READING PASSAGE:
Import.io User Guide

My extractor doesn’t work


Sometimes things don’t work as expected. This topic explores the following common issues and how to resolve them:

  • My extraction was successful, but 0 rows were extracted.
  • My extractor is not pulling data from a specific column(s).

1. My extraction was successful, but 0 rows were extracted.

Main cause

The structural integrity of the HTML for the website has changed since the extractor was trained.

How do I diagnose the problem?

Check the log file.

The following screenshot depicts what your log file likely looks like:

The reason the URL is successful is because the page was rendered correctly by the extractor. The reason no rows are extracted is because the HTML structure of the website does not match the training of the extractor, resulting in no matching data found in the locations the extractor is looking.

How do I fix it?

To resolve the issue, perform the following steps:

  • In the left-side navigation pane of the dashboard, select the extractor you want to edit from the list of your extractors.

REQUIRED ACTION:
From the extractor troubleshooting guide, extract the passage between "How do I fix" and "of your extractors.", inclusive.

Extracted records
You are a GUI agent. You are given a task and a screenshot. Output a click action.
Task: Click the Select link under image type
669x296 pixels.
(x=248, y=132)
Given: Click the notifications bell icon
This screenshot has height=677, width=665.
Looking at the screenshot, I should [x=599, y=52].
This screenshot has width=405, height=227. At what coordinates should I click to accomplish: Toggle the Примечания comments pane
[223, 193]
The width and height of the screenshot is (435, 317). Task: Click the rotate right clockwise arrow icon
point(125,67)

RESPONSE TO THE EXERCISE:
How do I fix it?

To resolve the issue, perform the following steps:

  • In the left-side navigation pane of the dashboard, select the extractor you want to edit from the list of your extractors.